EXTRACT PROVIDED:

We here at StrongerNC are big fans of privacy. Not because we have anything to hide (or because we think you have anything to hide), but because freedom of speech and association are dependent on privacy.
Look at it this way. Do you have curtains? Or do you walk around naked in front of your backlit windows? How do you feel about someone shoulder surfing you while you Google what you’re thinking? (e.g., “What to do if you hate your mother-in-law”).
What does this have to do with a progressive North Carolinian advocacy group? Check out the GOP roll back of Federal Communications Commission (“FCC”) privacy protections. The U.S. House of Representatives voted last Tuesday to repeal FCC rules adopted last year that require broadband providers, also called internet service providers (ISPs), to obtain consumer consent before collecting individual’s data to use in advertising or marketing. The Senate also voted to reverse the rules.

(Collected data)
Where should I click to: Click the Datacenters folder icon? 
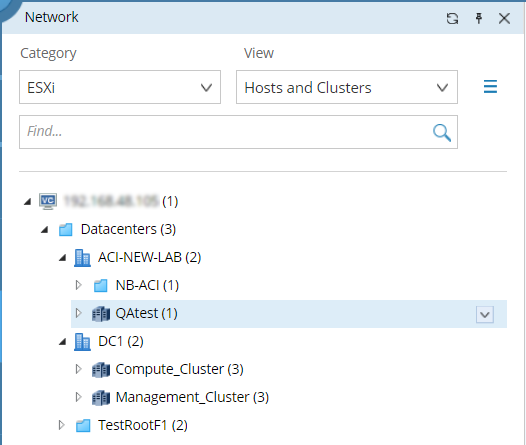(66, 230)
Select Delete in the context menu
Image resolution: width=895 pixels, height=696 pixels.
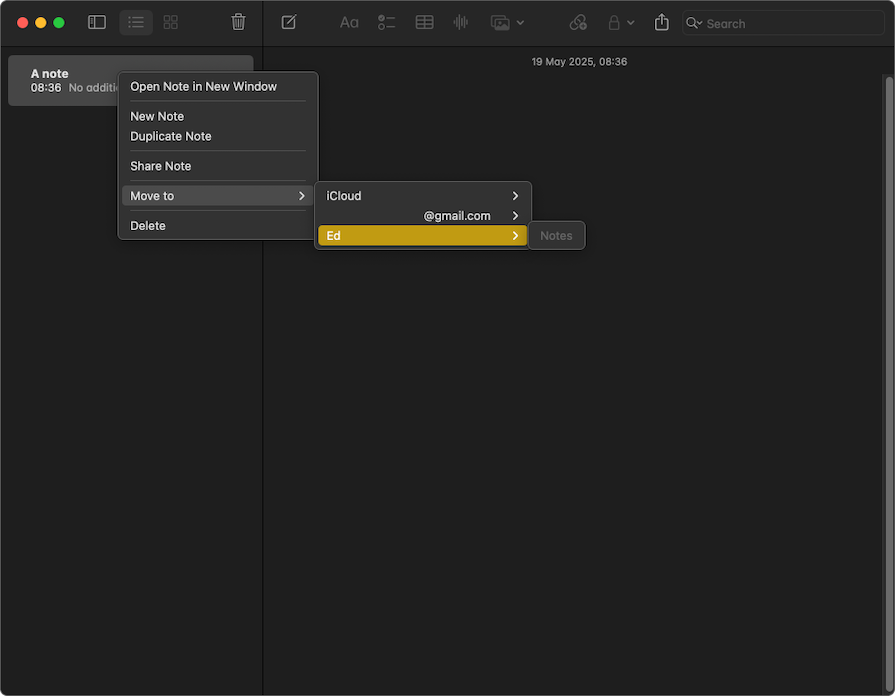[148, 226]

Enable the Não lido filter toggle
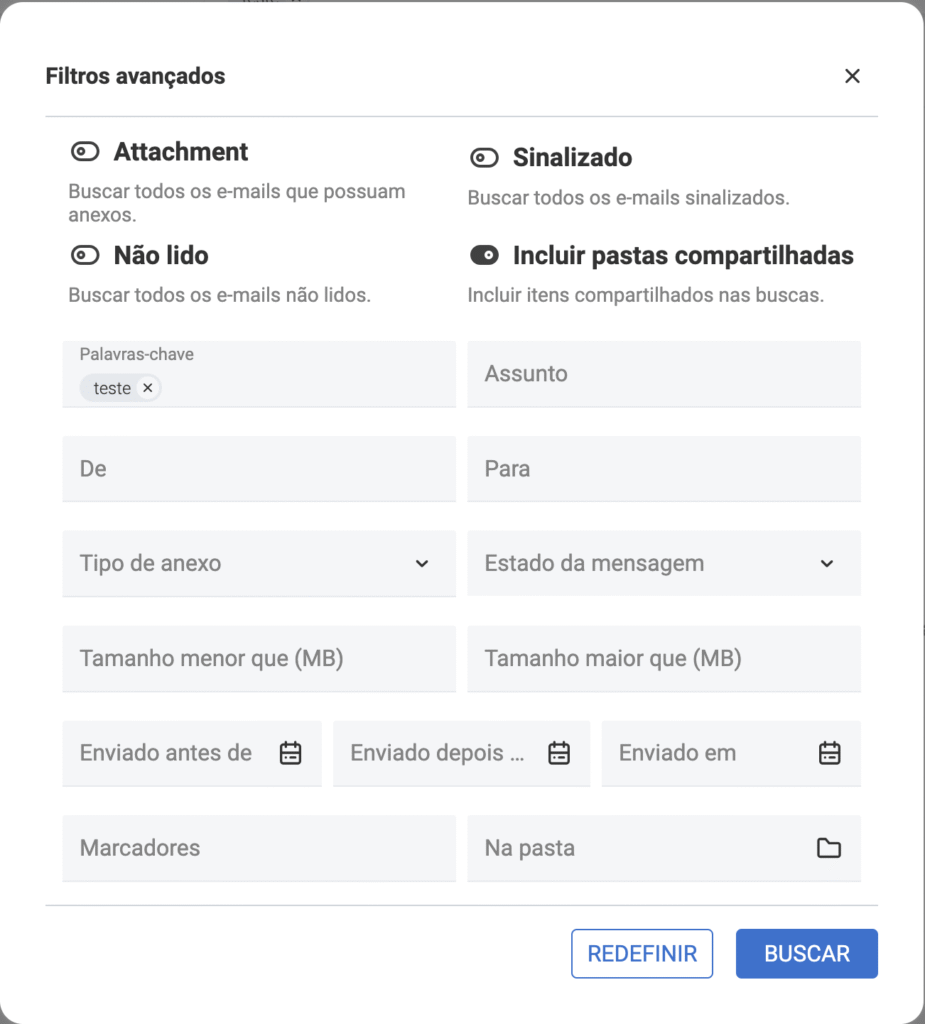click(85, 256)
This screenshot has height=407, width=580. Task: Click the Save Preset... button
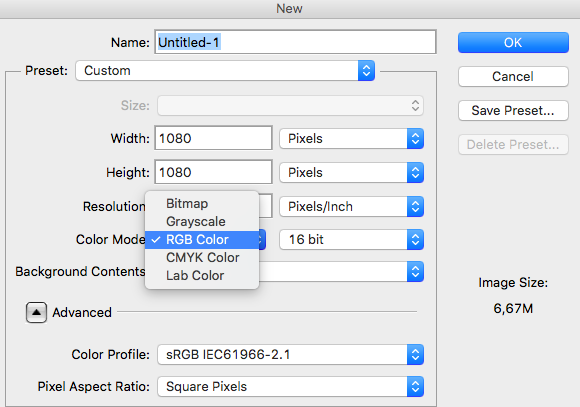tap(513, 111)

LIST OF TASKS:
a. Write out the StrongerNC passage starting at "Look at it this" and ending at "reverse the rules.".
b. Answer these questions using the StrongerNC passage:
(i) According to the passage, freedom of speech and association depend on what?
(ii) Whose privacy protections does the passage say the GOP rolled back?
(iii) On what day did the U.S. House of Representatives vote to repeal the rules?
c. List every sentence in the StrongerNC passage that ends with a question mark.
Rely solely on the text to complete the work.

ANSWERS BY TASK:
a.
Look at it this way. Do you have curtains? Or do you walk around naked in front of your backlit windows? How do you feel about someone shoulder surfing you while you Google what you’re thinking? (e.g., “What to do if you hate your mother-in-law”).
What does this have to do with a progressive North Carolinian advocacy group? Check out the GOP roll back of Federal Communications Commission (“FCC”) privacy protections. The U.S. House of Representatives voted last Tuesday to repeal FCC rules adopted last year that require broadband providers, also called internet service providers (ISPs), to obtain consumer consent before collecting individual’s data to use in advertising or marketing. The Senate also voted to reverse the rules.

b.
(i) Privacy.
(ii) The Federal Communications Commission ("FCC").
(iii) Last Tuesday.

c.
Do you have curtains?
Or do you walk around naked in front of your backlit windows?
How do you feel about someone shoulder surfing you while you Google what you’re thinking?
What does this have to do with a progressive North Carolinian advocacy group?